“This is the first time that the methylation profile of Ewing’s sarcoma has been described,” explains Dr. Òscar Martínez-Tirado, lead author of the study. DNA methylation is a type of epigenetic modification capable of controlling gene expression, that is, it can activate or deactivate genes that enhance to or block characteristics and processes in individuals, including the development of tumors. Using bioinformatic tools, the research team looked for common elements that allowed them to relate the set of differentially hypomethylated or hypermethylated genes they found in the tumor samples.

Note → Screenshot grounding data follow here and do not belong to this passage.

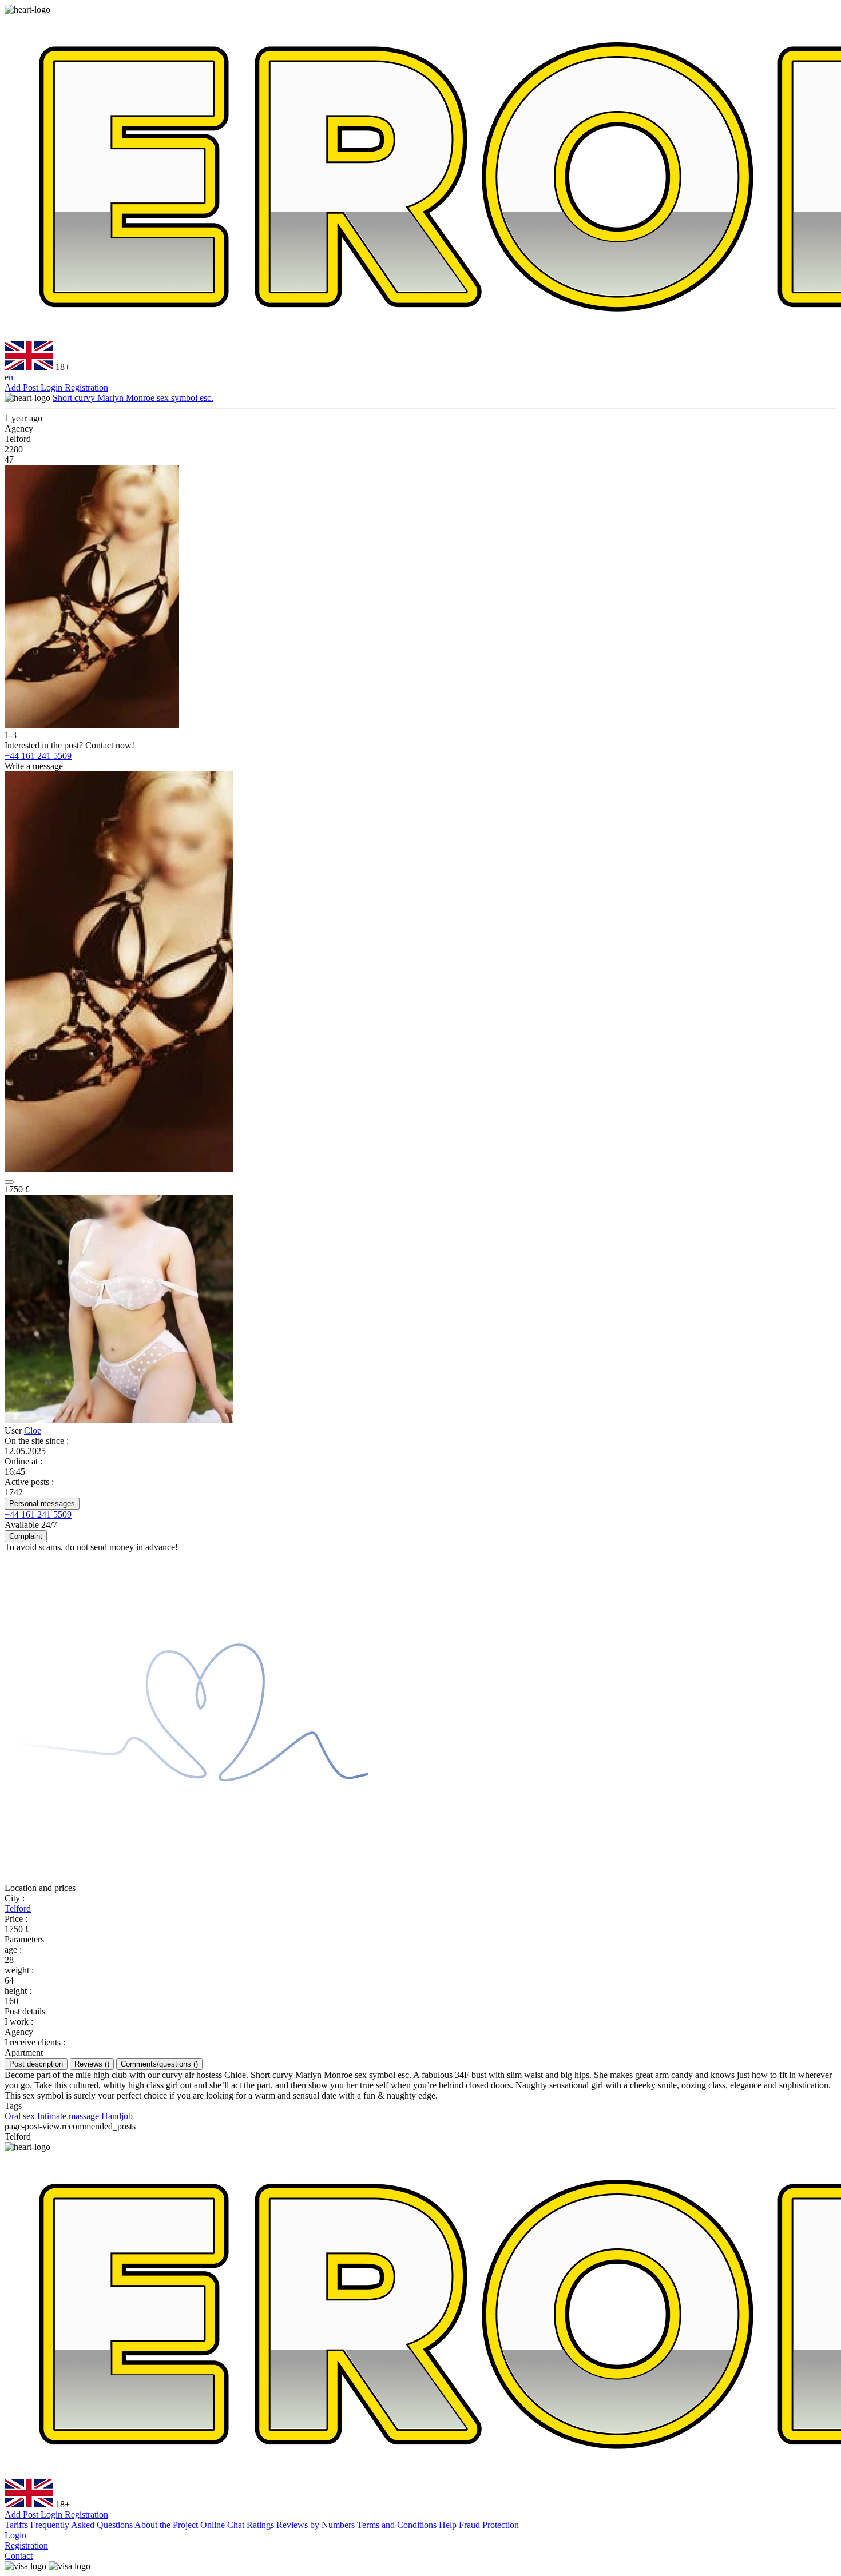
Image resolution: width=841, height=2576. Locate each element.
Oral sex (21, 2116)
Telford (18, 1908)
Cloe (32, 1430)
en (9, 377)
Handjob (117, 2116)
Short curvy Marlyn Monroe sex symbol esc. (133, 398)
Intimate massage (69, 2116)
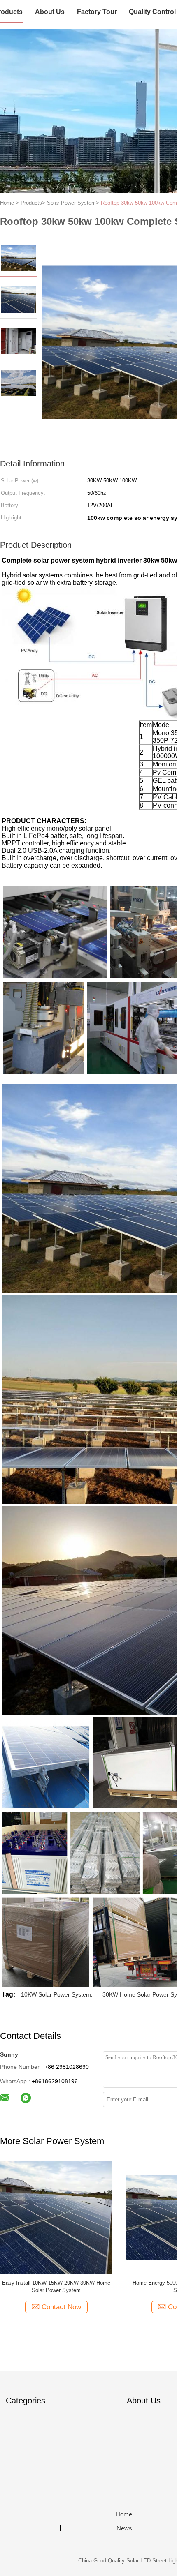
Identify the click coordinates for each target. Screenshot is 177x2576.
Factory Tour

The researchers identified a group of 12 genes related to the structure of the cell membrane; Among them, the precursor of the protein PTRF particularly called their attention by its relation with the caveolae, small invaginations that are present in the membrane of some cells; the IDIBELL group has extensive experience in the study of these structures and their relationship with ES.
The team correlated the presence of PTRF in samples from 67 patients. “Initially, we saw that those patients who express PTRF have a better survival, therefore, we could consider this protein as a potential marker of prognosis of the disease,” concludes Martinez-Tirado.
Normal cells with caveolae express both the PTRF protein and caveolin-1 (CAV1), another protein related to caveolae formation. In contrast, tumor cells in ES do not have caveolae, nor express PTRF. “This made us think about the possibility of exogenously reintroducing the precursor gene PTRF into the study cell lines,” explains the researcher. “In those that also expressed CAV1, the reintroduction of PTRF triggered caveolae formation. For tumor cells, this modification of the structure is so stressful that it destroys them.” In addition, researchers have shown that the formation of the caveolae in these cells activates a known cell death signaling pathway promoted by the p53 protein.
Current epigenetic drugs are rather nonspecific, but new CRISPR genomic editing tools have the potential to be used to demethylate specific genes from a tumor cell in the future. “If we are able to specifically act on the PTRF promoter gene so that the protein is expressed at normal levels, we would induce cell death and therefore we would have a promising new personalized therapeutic option for ES.”